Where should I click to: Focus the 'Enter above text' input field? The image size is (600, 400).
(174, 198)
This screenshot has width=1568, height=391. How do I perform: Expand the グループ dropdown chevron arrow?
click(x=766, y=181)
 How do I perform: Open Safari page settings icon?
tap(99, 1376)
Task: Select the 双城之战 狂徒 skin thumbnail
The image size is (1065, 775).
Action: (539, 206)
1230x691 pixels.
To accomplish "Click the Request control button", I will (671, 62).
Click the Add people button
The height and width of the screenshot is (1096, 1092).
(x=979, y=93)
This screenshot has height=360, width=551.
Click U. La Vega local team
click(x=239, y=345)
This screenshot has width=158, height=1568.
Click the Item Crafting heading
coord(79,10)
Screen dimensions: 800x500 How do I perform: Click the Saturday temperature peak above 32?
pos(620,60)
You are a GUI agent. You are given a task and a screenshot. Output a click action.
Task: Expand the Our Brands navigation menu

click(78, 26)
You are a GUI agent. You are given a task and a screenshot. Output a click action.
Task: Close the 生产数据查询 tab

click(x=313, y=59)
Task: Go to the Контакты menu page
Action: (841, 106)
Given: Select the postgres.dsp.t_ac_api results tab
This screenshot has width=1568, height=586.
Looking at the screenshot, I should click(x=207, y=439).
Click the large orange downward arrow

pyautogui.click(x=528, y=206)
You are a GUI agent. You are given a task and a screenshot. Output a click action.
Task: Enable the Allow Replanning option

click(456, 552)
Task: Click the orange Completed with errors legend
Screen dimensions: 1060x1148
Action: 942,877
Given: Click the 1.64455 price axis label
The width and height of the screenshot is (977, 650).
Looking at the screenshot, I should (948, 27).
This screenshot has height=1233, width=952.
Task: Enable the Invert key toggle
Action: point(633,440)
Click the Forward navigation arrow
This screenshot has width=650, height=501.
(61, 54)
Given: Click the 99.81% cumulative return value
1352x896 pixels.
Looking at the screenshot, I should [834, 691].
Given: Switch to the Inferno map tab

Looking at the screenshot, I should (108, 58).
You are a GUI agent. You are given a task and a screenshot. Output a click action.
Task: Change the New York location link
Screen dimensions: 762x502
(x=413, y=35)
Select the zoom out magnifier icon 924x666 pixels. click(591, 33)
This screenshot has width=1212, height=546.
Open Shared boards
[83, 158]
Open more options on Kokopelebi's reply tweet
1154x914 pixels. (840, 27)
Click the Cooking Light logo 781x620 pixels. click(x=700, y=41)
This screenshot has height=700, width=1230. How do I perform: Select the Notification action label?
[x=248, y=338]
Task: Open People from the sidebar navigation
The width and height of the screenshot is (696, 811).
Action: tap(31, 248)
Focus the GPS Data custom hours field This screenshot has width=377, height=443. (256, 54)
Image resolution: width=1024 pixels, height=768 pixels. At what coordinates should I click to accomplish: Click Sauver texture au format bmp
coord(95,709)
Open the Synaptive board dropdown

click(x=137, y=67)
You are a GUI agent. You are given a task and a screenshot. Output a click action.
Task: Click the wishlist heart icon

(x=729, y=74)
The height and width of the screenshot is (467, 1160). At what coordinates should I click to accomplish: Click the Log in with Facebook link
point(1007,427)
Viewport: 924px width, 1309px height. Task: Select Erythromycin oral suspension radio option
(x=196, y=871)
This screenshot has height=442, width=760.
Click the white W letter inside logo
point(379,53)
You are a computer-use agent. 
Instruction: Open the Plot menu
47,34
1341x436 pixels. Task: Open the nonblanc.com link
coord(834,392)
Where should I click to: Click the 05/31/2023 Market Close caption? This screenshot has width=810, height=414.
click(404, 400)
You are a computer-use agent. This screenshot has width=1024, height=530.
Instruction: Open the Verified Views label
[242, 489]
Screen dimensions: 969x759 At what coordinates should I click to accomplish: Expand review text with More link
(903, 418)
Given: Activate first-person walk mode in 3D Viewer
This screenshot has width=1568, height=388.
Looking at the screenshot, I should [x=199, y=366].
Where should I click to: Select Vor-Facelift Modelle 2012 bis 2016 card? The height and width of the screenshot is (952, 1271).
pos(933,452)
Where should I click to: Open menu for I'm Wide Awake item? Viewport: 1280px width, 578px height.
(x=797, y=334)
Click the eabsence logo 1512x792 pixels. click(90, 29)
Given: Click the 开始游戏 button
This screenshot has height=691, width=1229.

——

About this task: Write the data out once more. Keep every word the same.

Solution to the exercise:
Where should I click to: Focus the 'Enter above text' input field? The image size is (600, 400).
(174, 198)
This screenshot has width=1568, height=391. How do I perform: Expand the グループ dropdown chevron arrow?
click(x=766, y=181)
 How do I perform: Open Safari page settings icon?
tap(99, 1376)
Task: Select the 双城之战 狂徒 skin thumbnail
The image size is (1065, 775).
Action: (539, 206)
1230x691 pixels.
To accomplish "Click the Request control button", I will (671, 62).
Click the Add people button
The height and width of the screenshot is (1096, 1092).
(x=979, y=93)
This screenshot has height=360, width=551.
Click U. La Vega local team
click(x=239, y=345)
This screenshot has width=158, height=1568.
Click the Item Crafting heading
coord(79,10)
Screen dimensions: 800x500 How do I perform: Click the Saturday temperature peak above 32?
pos(620,60)
You are a GUI agent. You are given a task and a screenshot. Output a click action.
Task: Expand the Our Brands navigation menu

click(78, 26)
You are a GUI agent. You are given a task and a screenshot. Output a click action.
Task: Close the 生产数据查询 tab

click(x=313, y=59)
Task: Go to the Контакты menu page
Action: (841, 106)
Given: Select the postgres.dsp.t_ac_api results tab
This screenshot has width=1568, height=586.
Looking at the screenshot, I should click(x=207, y=439).
Click the large orange downward arrow

pyautogui.click(x=528, y=206)
You are a GUI agent. You are given a task and a screenshot. Output a click action.
Task: Enable the Allow Replanning option

click(456, 552)
Task: Click the orange Completed with errors legend
Screen dimensions: 1060x1148
Action: 942,877
Given: Click the 1.64455 price axis label
The width and height of the screenshot is (977, 650).
Looking at the screenshot, I should (948, 27).
This screenshot has height=1233, width=952.
Task: Enable the Invert key toggle
Action: point(633,440)
Click the Forward navigation arrow
This screenshot has width=650, height=501.
(61, 54)
Given: Click the 99.81% cumulative return value
1352x896 pixels.
Looking at the screenshot, I should [834, 691].
Given: Switch to the Inferno map tab

Looking at the screenshot, I should (108, 58).
You are a GUI agent. You are given a task and a screenshot. Output a click action.
Task: Change the New York location link
Screen dimensions: 762x502
(x=413, y=35)
Select the zoom out magnifier icon 924x666 pixels. click(591, 33)
This screenshot has width=1212, height=546.
Open Shared boards
[83, 158]
Open more options on Kokopelebi's reply tweet
1154x914 pixels. (840, 27)
Click the Cooking Light logo 781x620 pixels. click(x=700, y=41)
This screenshot has height=700, width=1230. How do I perform: Select the Notification action label?
[x=248, y=338]
Task: Open People from the sidebar navigation
The width and height of the screenshot is (696, 811).
Action: tap(31, 248)
Focus the GPS Data custom hours field This screenshot has width=377, height=443. (256, 54)
Image resolution: width=1024 pixels, height=768 pixels. At what coordinates should I click to accomplish: Click Sauver texture au format bmp
coord(95,709)
Open the Synaptive board dropdown

click(x=137, y=67)
You are a GUI agent. You are given a task and a screenshot. Output a click action.
Task: Click the wishlist heart icon

(x=729, y=74)
The height and width of the screenshot is (467, 1160). At what coordinates should I click to accomplish: Click the Log in with Facebook link
point(1007,427)
Viewport: 924px width, 1309px height. Task: Select Erythromycin oral suspension radio option
(x=196, y=871)
This screenshot has height=442, width=760.
Click the white W letter inside logo
point(379,53)
You are a computer-use agent. 
Instruction: Open the Plot menu
47,34
1341x436 pixels. Task: Open the nonblanc.com link
coord(834,392)
Where should I click to: Click the 05/31/2023 Market Close caption? This screenshot has width=810, height=414.
click(404, 400)
You are a computer-use agent. This screenshot has width=1024, height=530.
Instruction: Open the Verified Views label
[242, 489]
Screen dimensions: 969x759 At what coordinates should I click to accomplish: Expand review text with More link
(903, 418)
Given: Activate first-person walk mode in 3D Viewer
This screenshot has width=1568, height=388.
Looking at the screenshot, I should [x=199, y=366].
Where should I click to: Select Vor-Facelift Modelle 2012 bis 2016 card? The height and width of the screenshot is (952, 1271).
pos(933,452)
Where should I click to: Open menu for I'm Wide Awake item? Viewport: 1280px width, 578px height.
(x=797, y=334)
Click the eabsence logo 1512x792 pixels. click(90, 29)
Given: Click the 开始游戏 button
This screenshot has height=691, width=1229.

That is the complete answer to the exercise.